結局、現場の近隣に居住する民間人男性一名が行方不明になっている件も、地下通路の数ある諸室の一つに、今回の『小競り合い』で発生した敵味方双方の身元不明の遺体7体が冷凍保管されている件も、首相に報告されなかった。
残された二人は入れ替わりに入って来た私設秘書の案内で部屋を出、玄関に通じる廊下を逆の方向に向かう。二人を伴って足早に進んだ秘書は、公邸の奥、キッチンの隣にあるリネン室を開けると二人を部屋に入れ、
「では、ここで」
といい、ドアを閉めた。
この部屋は僅か6畳ほどの大きさで、ロッカーが両側の壁に置かれた物置だった。その奥、『PS』とパイプスペースを意味する記号が書かれている小振りなドア、その脇に隠蔽されて掌紋認証装置がある。宮内庁がその読取センサーに掌を翳して開錠すると、ドアの外、小さなエレベーターホールがあった。このドアも、リネン室のドアと同じくオートロックで、公邸側からしか開けられない。エレベーターの客は、このドアに付いているインターフォンを通じて、公邸側からドアを開けてもらうのだ。二人は終始無言で、来た時に乗った6人乗りの小型エレベーターに乗り、公邸の地下へと、高級官僚しか存在を知らない、地下のネットワークへと消えて行った。
二人が首相公邸に居た時間は僅かに9分。彼らがここに居た事を知る者は、首相を含め数人に過ぎず、無論、公邸の外で、首相の今日の第一声を捉えようと待ち構えているマスコミ各社にも全く知られることは無かった。
*
その部屋は、およそ4m四方、10畳に足りない程の部屋だった。天井は高く、3mほど。窓は高窓が一面のみにあり、そこから明るい日差しが部屋の上三分の一程を照らしている。
高窓のある壁の反対側にドアがあり、その鉄扉には覗き窓が付いている。ドアを入って右手の壁には畳二畳分程もある大きな鏡があり、その反対側の壁面には作り付けの収容ロッカーが壁面一面にある。天井には蛍光灯が2本一組で8組、部屋の大きさに較べて明る過ぎるであろう量だが今は全て消えている。そして部屋の真ん中に1m四方程のスチール製のテーブル、そして重く頑丈なスチール製の椅子が5脚。

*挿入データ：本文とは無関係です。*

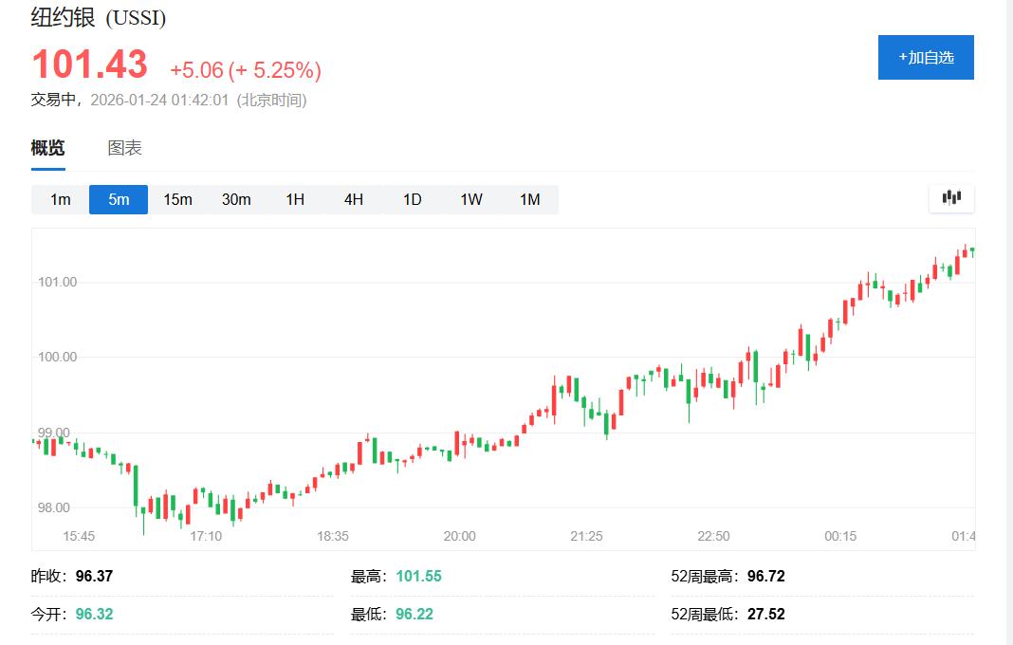This screenshot has height=645, width=1013.
Task: Switch to the 概览 overview tab
Action: (x=48, y=148)
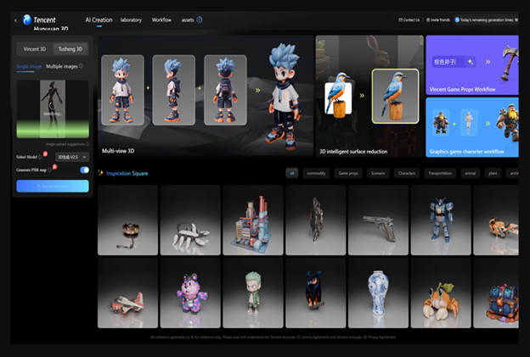Switch to the Multiple images tab
The image size is (530, 357).
[x=62, y=66]
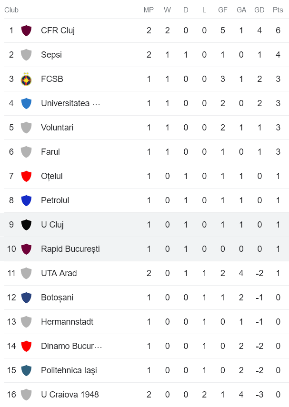Screen dimensions: 289x407
Task: Select the FCSB team badge
Action: [x=27, y=79]
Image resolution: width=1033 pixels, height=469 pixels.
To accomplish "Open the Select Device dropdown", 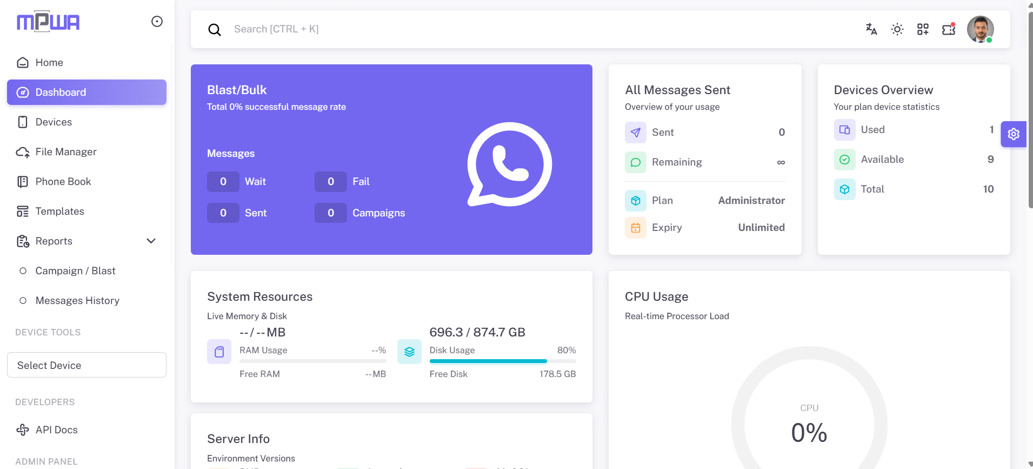I will click(x=86, y=365).
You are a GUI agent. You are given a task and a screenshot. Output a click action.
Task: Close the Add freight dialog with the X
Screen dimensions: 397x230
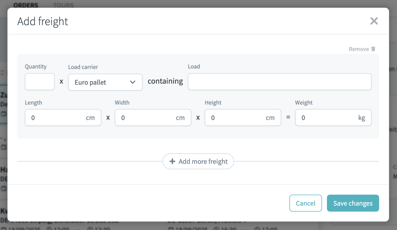[x=374, y=21]
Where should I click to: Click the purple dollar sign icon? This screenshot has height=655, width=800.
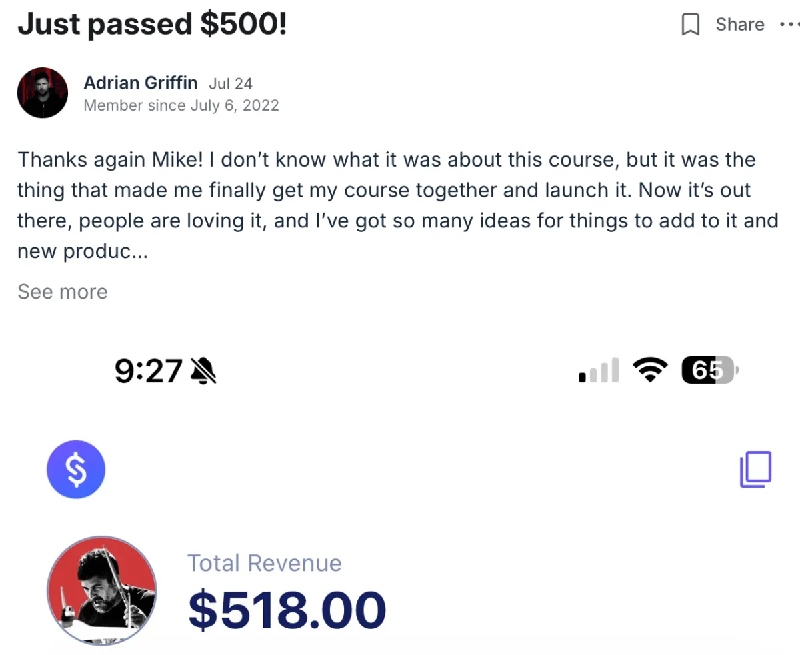76,469
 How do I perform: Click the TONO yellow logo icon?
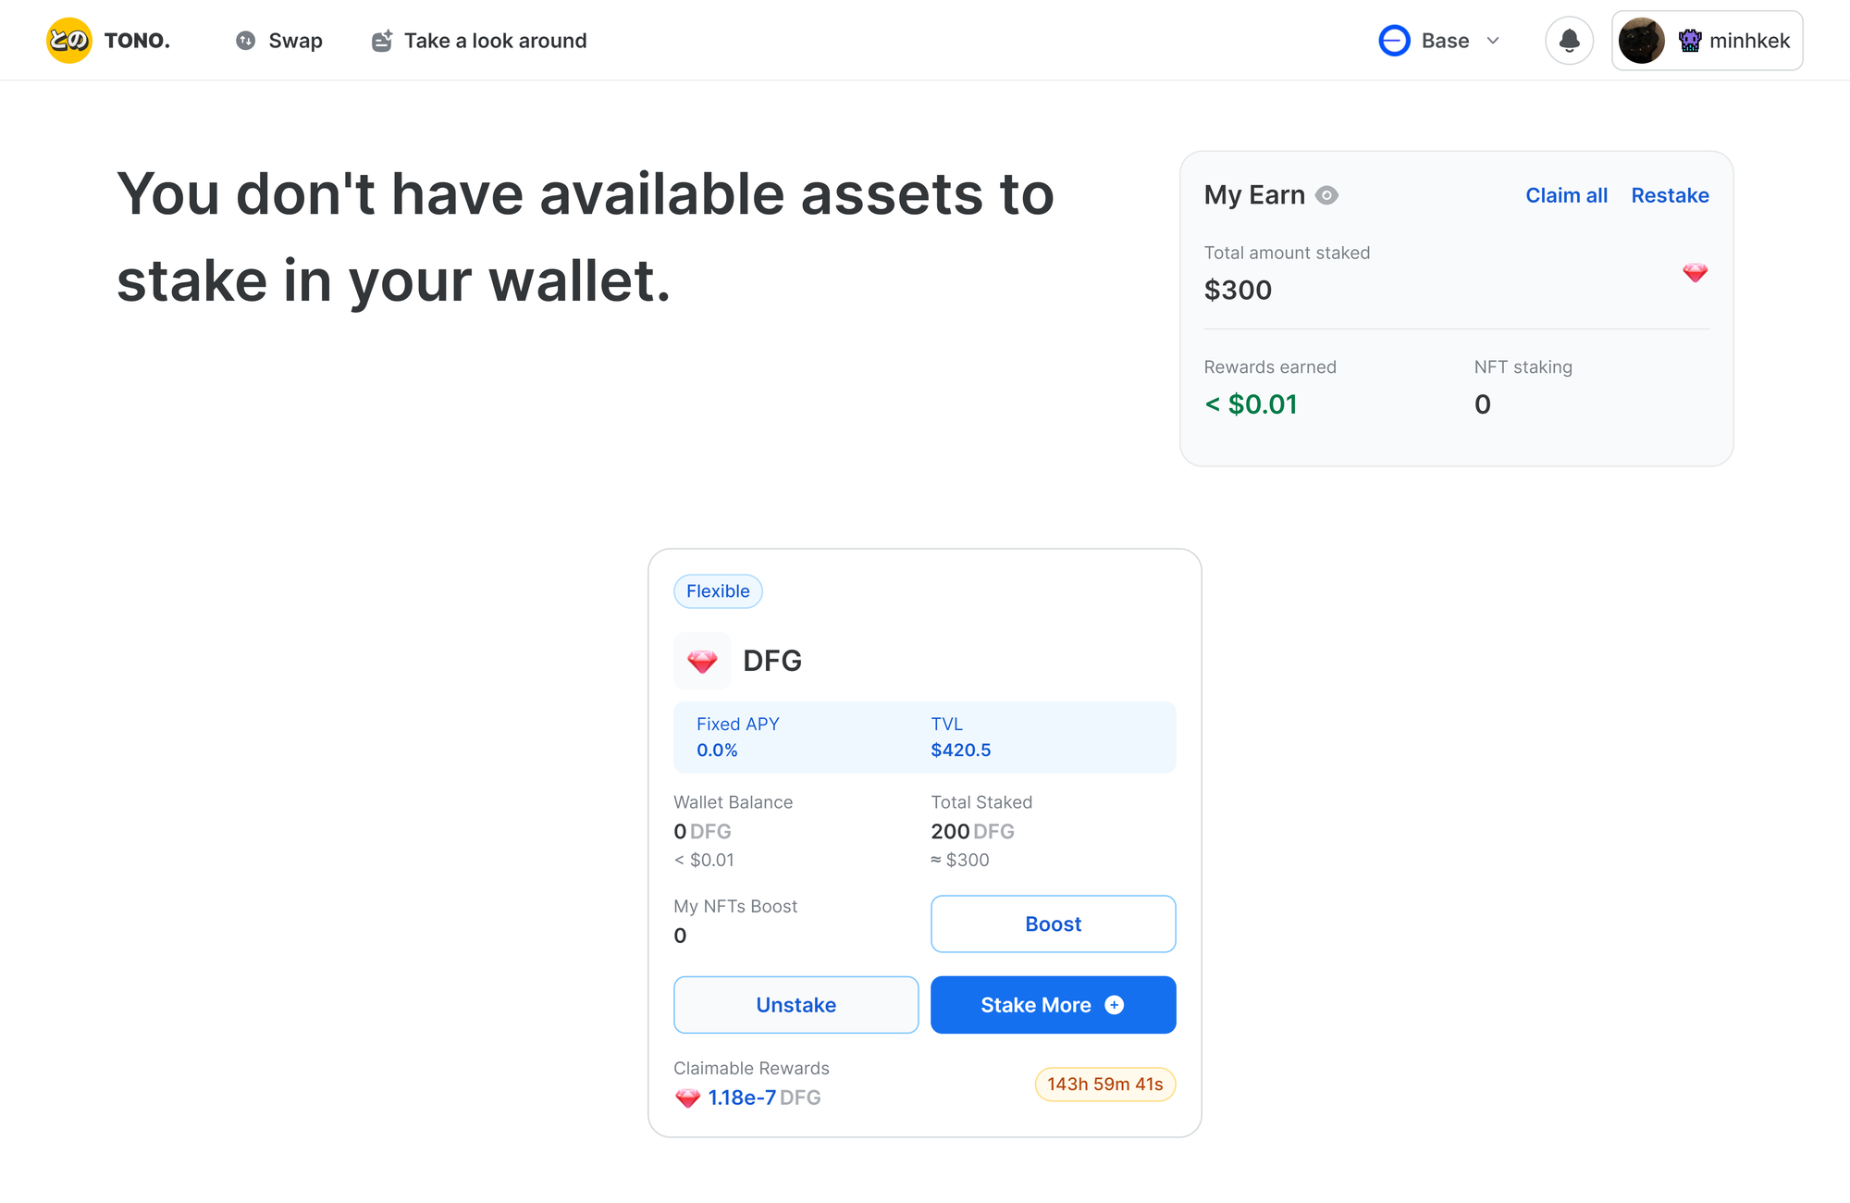pos(69,41)
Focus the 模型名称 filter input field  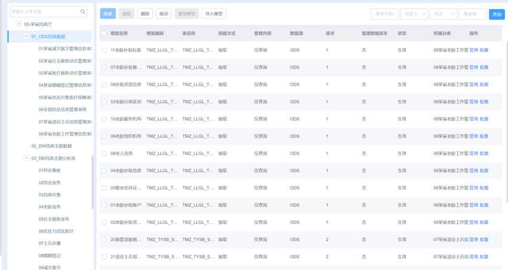point(384,14)
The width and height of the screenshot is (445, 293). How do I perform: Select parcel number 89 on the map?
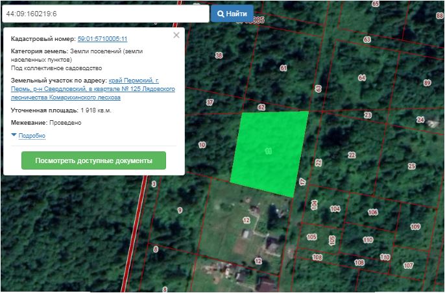[427, 83]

彼はドアに椅子を向けてテーブルに頬杖を付いていた。時計は無い。彼は『こちらの世界』に来てから一度も正確な時間を知る事はなかった。但し、あの何か入れられていたであろうコーヒーで眠ってしまった時間が半日位だと想定すれば、こちらに来てから3日が経ち、今は昼過ぎ、午後も早い時間、と彼は考えていた。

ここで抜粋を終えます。